RC-Segeln

Deutsche Klassenvereinigung und Ausschuss RC-Segeln

 

Aber nun zum eigentlichen Regattaablauf zurück!

Auf dem Rasengelände vor dem Wasser reihten sich die Mannschaften in großer Runde auf. Die "Nordberliner Havel-Majoretten", lauter junge Mädels, begannen mit Gardetänzen.

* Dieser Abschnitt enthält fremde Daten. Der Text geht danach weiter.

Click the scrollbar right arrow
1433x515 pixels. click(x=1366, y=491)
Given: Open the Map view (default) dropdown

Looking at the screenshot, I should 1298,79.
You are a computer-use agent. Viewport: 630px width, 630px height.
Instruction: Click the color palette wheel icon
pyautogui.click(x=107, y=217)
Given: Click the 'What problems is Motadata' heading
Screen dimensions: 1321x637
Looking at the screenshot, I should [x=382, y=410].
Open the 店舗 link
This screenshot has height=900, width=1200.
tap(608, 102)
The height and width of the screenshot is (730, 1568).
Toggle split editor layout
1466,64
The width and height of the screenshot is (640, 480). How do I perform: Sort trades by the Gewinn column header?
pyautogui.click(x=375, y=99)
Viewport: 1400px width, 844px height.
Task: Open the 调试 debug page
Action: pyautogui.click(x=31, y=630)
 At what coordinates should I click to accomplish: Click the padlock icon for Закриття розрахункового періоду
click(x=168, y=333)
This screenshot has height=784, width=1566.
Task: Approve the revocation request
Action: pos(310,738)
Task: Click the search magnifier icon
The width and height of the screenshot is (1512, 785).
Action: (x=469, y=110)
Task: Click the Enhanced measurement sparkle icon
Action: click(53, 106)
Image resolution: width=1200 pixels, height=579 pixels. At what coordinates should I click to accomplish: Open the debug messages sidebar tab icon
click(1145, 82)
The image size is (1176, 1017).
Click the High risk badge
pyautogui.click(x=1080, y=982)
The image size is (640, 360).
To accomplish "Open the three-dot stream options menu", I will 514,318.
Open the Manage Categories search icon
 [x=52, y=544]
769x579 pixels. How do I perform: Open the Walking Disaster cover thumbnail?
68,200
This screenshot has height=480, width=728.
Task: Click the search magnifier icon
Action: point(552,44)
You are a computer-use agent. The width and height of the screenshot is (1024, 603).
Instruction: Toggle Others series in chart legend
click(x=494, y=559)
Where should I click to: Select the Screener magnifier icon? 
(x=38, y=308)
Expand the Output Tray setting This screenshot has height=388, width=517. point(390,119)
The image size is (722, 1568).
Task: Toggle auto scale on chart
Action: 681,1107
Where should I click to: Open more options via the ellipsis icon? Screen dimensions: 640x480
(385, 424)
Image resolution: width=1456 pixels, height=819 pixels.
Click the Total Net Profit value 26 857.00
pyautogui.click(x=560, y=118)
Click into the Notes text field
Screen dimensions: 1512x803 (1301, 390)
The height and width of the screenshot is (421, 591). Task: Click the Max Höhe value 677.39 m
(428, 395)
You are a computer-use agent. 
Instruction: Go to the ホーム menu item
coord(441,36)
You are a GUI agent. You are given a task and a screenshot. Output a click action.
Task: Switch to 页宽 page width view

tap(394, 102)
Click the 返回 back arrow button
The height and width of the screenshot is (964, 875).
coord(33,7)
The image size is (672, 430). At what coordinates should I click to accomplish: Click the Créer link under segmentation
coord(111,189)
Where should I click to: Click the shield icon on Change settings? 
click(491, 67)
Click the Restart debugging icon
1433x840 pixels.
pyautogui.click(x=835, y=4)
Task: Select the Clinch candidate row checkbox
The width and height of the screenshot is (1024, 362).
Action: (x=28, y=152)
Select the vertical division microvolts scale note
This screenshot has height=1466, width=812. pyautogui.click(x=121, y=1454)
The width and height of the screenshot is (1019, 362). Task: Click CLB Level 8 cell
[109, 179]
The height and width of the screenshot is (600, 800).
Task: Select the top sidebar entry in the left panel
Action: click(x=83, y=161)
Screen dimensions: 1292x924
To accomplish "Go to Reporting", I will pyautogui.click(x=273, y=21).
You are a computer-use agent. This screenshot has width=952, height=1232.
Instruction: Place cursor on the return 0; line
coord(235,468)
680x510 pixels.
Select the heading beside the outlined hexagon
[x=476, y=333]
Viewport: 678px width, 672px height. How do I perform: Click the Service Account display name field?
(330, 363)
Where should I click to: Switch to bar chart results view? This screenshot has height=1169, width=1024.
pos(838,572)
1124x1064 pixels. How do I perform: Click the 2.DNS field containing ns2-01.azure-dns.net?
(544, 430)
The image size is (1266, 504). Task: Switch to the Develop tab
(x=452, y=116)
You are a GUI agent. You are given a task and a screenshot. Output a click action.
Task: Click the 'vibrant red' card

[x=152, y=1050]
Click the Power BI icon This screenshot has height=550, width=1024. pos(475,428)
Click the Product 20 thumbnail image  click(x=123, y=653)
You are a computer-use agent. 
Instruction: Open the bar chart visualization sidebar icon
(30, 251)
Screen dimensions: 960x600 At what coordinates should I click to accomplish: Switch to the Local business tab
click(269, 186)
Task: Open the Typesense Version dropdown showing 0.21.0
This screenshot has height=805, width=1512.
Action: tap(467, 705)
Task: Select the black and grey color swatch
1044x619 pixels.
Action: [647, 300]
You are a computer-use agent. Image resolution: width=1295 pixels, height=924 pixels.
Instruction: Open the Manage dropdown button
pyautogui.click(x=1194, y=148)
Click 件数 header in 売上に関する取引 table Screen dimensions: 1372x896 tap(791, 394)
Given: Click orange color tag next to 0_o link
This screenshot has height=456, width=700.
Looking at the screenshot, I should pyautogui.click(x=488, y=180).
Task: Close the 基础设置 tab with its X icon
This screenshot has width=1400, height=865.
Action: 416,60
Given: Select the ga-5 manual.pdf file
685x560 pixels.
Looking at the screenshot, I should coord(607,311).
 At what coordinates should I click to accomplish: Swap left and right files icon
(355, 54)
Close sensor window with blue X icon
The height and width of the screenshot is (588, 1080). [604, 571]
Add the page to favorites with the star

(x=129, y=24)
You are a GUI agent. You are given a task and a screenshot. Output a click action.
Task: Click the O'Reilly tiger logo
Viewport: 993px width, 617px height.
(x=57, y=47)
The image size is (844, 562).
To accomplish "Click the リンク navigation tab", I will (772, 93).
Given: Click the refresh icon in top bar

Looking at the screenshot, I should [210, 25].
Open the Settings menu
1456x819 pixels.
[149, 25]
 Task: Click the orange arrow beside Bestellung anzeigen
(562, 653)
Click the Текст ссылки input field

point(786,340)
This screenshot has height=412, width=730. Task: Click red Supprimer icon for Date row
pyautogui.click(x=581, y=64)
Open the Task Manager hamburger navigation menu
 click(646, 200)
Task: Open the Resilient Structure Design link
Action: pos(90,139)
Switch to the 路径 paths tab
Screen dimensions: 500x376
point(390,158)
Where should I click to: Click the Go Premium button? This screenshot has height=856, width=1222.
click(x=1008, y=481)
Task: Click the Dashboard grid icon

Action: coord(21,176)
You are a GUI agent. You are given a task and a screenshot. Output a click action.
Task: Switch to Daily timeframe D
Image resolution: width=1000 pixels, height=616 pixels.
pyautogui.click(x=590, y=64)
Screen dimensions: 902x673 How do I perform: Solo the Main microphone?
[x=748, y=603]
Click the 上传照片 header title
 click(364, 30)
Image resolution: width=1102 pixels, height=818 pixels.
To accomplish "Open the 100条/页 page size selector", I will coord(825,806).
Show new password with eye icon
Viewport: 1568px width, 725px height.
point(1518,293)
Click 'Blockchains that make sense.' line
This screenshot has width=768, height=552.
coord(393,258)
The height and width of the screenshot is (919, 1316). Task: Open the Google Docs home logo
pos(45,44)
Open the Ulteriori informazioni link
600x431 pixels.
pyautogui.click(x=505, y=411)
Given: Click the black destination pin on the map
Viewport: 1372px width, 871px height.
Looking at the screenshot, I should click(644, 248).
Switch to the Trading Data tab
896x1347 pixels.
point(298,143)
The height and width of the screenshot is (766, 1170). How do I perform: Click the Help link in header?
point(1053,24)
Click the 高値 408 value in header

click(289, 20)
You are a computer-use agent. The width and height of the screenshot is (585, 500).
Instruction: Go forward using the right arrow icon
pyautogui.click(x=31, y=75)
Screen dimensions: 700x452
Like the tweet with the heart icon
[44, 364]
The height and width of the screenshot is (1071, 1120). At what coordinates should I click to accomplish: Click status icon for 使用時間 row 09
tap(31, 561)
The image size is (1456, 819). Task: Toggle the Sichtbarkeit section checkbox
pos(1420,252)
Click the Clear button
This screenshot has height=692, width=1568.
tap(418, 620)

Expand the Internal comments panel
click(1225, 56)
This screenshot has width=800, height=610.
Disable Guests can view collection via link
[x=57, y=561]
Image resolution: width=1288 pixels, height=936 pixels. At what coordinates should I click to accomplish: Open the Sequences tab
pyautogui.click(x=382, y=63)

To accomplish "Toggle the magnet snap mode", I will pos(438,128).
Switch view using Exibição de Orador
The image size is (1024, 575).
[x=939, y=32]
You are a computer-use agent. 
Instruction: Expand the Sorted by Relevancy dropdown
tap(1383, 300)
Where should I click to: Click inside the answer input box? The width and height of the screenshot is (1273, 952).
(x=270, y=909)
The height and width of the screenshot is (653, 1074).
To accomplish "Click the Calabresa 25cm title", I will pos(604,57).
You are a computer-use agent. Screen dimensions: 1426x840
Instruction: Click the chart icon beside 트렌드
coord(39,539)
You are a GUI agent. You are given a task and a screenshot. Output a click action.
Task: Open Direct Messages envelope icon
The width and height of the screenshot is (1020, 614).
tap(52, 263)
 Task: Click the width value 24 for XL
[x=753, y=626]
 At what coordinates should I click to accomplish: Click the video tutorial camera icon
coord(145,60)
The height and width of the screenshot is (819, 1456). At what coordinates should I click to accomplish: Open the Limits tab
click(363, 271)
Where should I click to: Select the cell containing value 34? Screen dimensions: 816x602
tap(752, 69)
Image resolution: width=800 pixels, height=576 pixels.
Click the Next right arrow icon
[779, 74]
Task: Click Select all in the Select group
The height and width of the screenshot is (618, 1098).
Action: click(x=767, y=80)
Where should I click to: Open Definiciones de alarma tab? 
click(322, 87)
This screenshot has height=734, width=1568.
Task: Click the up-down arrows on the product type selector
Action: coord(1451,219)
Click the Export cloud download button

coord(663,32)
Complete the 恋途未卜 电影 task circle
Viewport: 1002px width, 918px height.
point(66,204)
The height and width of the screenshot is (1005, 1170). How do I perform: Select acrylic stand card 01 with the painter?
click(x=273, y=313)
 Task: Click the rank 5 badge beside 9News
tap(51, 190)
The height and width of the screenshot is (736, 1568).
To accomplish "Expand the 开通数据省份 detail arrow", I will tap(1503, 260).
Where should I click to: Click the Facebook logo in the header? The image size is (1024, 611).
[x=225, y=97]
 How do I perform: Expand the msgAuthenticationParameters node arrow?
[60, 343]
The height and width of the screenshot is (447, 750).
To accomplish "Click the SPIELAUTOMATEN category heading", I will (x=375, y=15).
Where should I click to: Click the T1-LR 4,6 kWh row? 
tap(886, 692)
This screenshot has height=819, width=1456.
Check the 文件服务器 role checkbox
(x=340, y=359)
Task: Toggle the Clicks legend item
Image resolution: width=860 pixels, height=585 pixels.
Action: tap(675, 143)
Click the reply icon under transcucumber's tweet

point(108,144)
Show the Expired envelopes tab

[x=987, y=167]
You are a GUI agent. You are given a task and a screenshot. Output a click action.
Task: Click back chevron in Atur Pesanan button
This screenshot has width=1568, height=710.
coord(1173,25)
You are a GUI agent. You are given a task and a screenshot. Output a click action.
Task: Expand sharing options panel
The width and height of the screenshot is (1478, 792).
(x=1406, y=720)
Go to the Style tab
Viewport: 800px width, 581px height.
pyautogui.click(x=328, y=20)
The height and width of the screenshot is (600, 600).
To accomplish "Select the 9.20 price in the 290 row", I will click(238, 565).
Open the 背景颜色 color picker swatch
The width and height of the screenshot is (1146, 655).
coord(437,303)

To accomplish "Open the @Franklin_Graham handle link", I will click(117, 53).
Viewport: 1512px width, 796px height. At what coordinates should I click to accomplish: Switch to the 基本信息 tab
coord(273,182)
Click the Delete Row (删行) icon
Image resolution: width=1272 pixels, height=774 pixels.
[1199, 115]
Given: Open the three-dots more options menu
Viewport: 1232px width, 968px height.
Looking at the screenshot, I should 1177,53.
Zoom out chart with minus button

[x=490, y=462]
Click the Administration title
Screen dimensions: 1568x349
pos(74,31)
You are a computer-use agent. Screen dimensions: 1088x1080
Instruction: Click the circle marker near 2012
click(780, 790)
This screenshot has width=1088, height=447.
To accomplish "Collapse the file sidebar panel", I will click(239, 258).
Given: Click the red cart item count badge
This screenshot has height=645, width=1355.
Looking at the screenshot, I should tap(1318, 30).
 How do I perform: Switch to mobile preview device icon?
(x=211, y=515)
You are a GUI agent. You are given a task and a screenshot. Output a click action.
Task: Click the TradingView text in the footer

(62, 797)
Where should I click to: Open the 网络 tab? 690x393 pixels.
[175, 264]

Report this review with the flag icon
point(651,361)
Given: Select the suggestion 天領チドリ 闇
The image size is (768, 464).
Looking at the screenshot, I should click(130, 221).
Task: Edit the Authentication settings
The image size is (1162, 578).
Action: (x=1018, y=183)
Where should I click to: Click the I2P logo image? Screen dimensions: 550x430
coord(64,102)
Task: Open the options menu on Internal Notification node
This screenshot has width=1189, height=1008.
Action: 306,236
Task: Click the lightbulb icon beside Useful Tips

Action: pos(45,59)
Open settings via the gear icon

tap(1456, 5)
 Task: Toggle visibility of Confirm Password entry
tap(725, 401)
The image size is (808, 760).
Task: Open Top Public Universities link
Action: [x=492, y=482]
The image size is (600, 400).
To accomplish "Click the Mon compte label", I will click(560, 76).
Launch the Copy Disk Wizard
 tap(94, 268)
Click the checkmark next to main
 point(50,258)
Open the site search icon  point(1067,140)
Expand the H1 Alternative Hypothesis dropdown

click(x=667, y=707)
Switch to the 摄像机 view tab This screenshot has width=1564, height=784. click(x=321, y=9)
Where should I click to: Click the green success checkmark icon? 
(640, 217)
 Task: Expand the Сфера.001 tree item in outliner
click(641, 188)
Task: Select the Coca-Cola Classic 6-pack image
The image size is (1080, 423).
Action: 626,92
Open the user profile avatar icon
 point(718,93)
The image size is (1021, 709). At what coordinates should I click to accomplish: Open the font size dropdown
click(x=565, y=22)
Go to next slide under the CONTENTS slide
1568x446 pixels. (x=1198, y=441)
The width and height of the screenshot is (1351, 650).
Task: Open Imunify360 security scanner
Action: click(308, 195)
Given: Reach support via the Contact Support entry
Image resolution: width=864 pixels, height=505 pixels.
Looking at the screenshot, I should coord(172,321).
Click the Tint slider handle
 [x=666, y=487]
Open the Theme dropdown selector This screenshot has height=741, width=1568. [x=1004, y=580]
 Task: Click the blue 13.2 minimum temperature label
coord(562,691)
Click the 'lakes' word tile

Nachdem Günter Voelz seinen Dank an alle Mithelfer ausgesprochen hatte, begann als erster Redner Herr Steiner, früherer Präsident der NAVIGA, begrüßte Persönlichkeiten aus verbänden und endete mit den Worten: „Ohne Donna Hildegard wäre hier nichts gelaufen". Als Redner schlossen sich der Bezirksbürqermeister von Spandau, Herr Werner Salomon, und der Staatssekretär
Günter Bock, dann der Vertreter der IMYRU, Herr Normann Hatfield und Herr Hans Kukula als Geschäftsführer der NAVIGA an. Auch kamen der Präsident des DSV, Herr Dr. Pochmann und der Präsident des nauticus, Herr Edmund Ewert, zu Wort. Nach einem kurzen Empfang der Mannschaftsführer und der geladenen Gäste durch den Berliner Senat in der nahegelegenen "Kajüte" war die feierliche Eröffnung abgeschlossen.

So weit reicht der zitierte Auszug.